** DATA EXTRACT follows **

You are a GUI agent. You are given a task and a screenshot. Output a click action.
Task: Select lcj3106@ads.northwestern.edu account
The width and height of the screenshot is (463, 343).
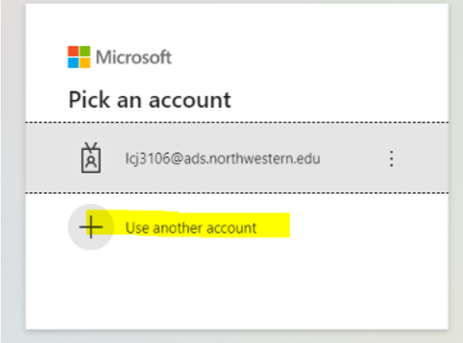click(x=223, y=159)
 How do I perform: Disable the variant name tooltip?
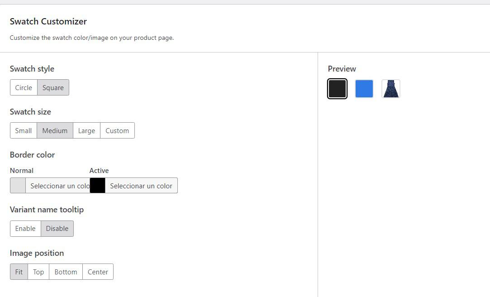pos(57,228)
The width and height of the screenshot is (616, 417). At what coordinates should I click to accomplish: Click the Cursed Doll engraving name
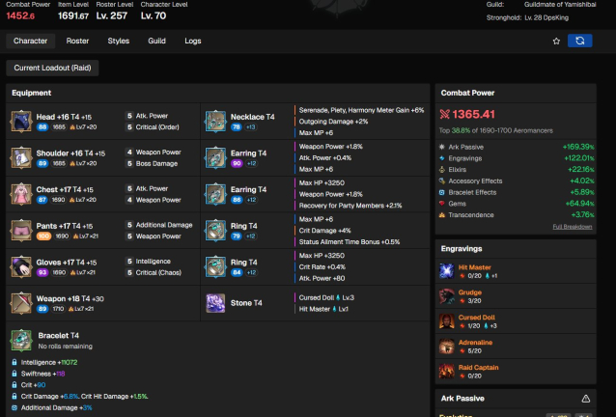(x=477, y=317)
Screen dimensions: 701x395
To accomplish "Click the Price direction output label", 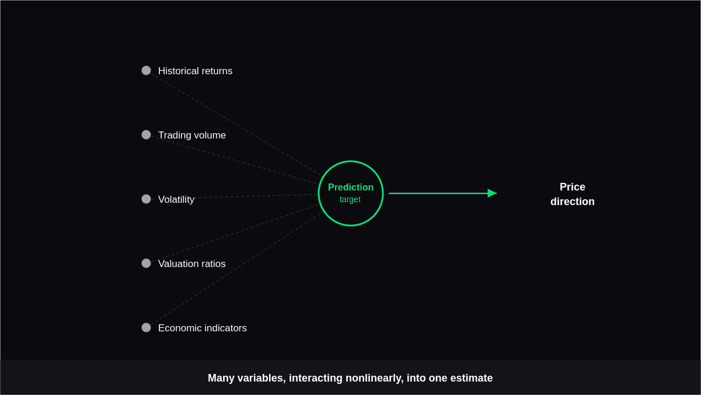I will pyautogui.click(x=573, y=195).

** End of DATA EXTRACT **
** DATA EXTRACT follows **

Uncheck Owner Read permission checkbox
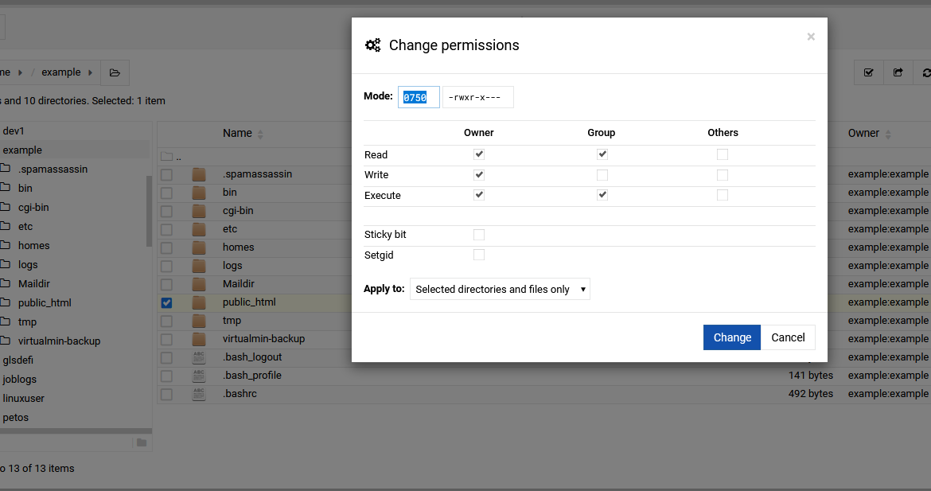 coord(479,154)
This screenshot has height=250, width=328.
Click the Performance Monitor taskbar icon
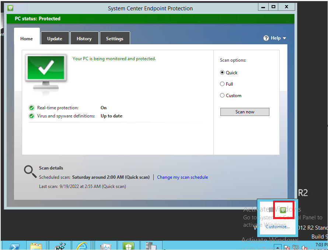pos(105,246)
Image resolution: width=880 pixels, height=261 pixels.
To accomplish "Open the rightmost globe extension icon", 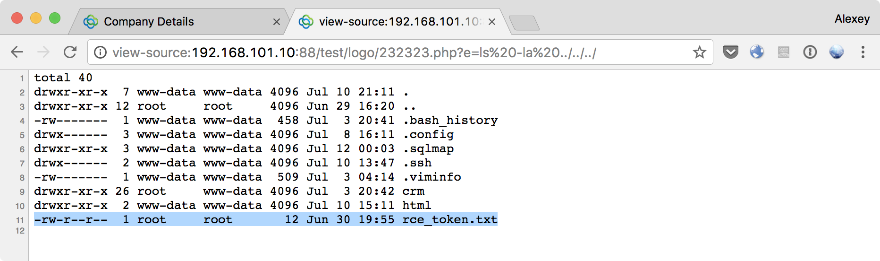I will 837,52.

** End of DATA EXTRACT **

PROBLEM:
Pictures in the material above should be skipped; print exactly the lines from the one with "You are a GUI" through the one with "Screen dimensions: 701x395".

RESPONSE BOX:
You are a GUI agent. You are given a task and a screenshot. Output a click action.
Task: Select lcj3106@ads.northwestern.edu account
The width and height of the screenshot is (463, 343).
click(x=223, y=159)
 How do I perform: Disable the variant name tooltip?
pos(57,228)
The width and height of the screenshot is (616, 417). At what coordinates should I click to accomplish: Click the Cursed Doll engraving name
(x=477, y=317)
Screen dimensions: 701x395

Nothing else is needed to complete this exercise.